2010 - Rome, Italy
Building an Urban Living Room Come Se Gallery
Rome, Italy
CLIENT Galleria di Architettura “Come Se” / STATUS Design completed in NY in 2009, Exhibition in Rome June/July 2010/ DESIGN TEAM Balmori Associates / Civico Zero & Save the Children
What should a public space be, asked Balmori in an online twitter forum with invited landscape architect Erik de Jong, planner Arnold van der Valk and their 40 Dutch students.

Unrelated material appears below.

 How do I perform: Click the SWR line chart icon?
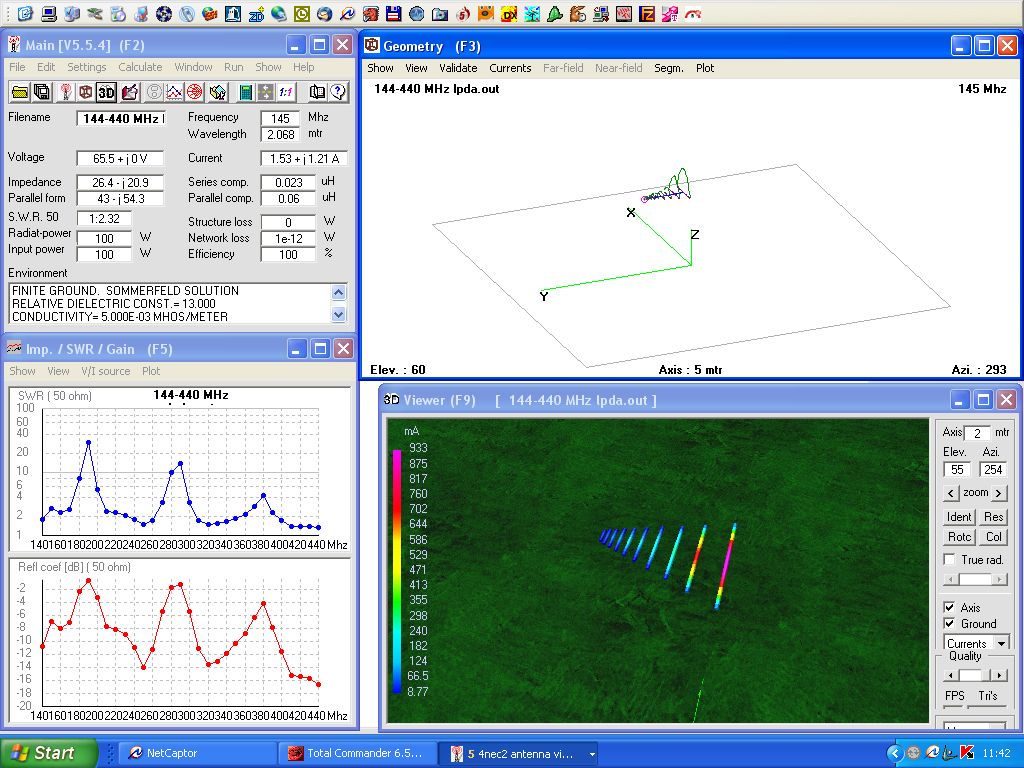(173, 92)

We extended the conversation to the Meatpacking District, the neighborhood of our office, by participating in New York festival for contemporary psychogeography, “Conflux City 2009”. The ideas we collected on sharable space, urban decorum, and contextual appropriateness were broadcasted in a short video on blogs including the New York Architectural League’s Urban Omnibus.

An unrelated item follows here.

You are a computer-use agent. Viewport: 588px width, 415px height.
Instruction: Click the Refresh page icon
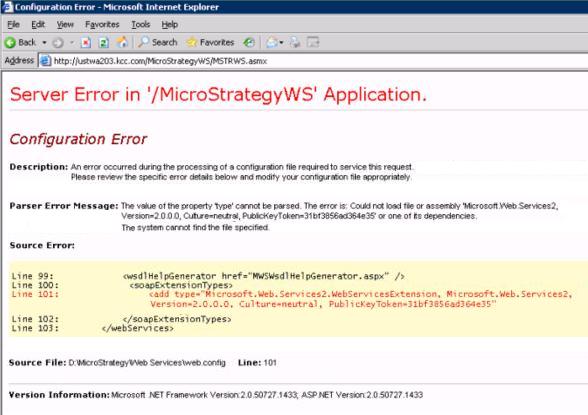[104, 42]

With these ideas we developed design principles for the Urban Living Room:
Re-use materials – design to avoid waste create rough, industrial aesthetics
Keep it simple – Low tech and inexpensive construction and maintenance
Anticipate changing requirements – plan for easy reconfiguration The Urban Living Room is made of simple, inexpensive and interchangeable elements – a base, a pole, a canopy – to perform the functions of planter, shading, space partition, seating, lighting, rainwater collector…and even a birdhouse. Put together, these components create a public place, a space where one can linger, relax, and just be.
In 2010 Balmori Associates took the Urban Living Room to the first edition of Rome Architecture Festival, La Festa dell’ Architettura di Roma. Balmori Associates provided the organization “Civico Zero / Save The Children Italia” with guidelines for the construction of an Urban Living Room. The children and adolescents of the association, who recently arrived in Rome from Africa, the Middle East, and Eastern Europe, often homeless, sometime without papers, and who do not speak Italian or English, built their Urban Living Room.
Diagrams of the components indicated Materials a barrel filled with gravels and cement or with soil when used as a planter, galvanized steel poles, rubber mats made from tires for the seats, and sail cloth for the canopy and partition. But materials on hand in Rome were different from the ones originally selected for the New York City project: the barrel was replaced by cars and trucks’ wheels, the poles were orange PVC construction pipes, and the canopy and lightshade were made from an olive collecting net. Hosted by the Architecture Gallery, Come Se, the Urban Living Room opened in June 2010 accompanied by photographs telling the story of the construction of the Urban Living Room taken by one of the adolescents of Save The Children, the young Ivoirian, Mohamed Keita.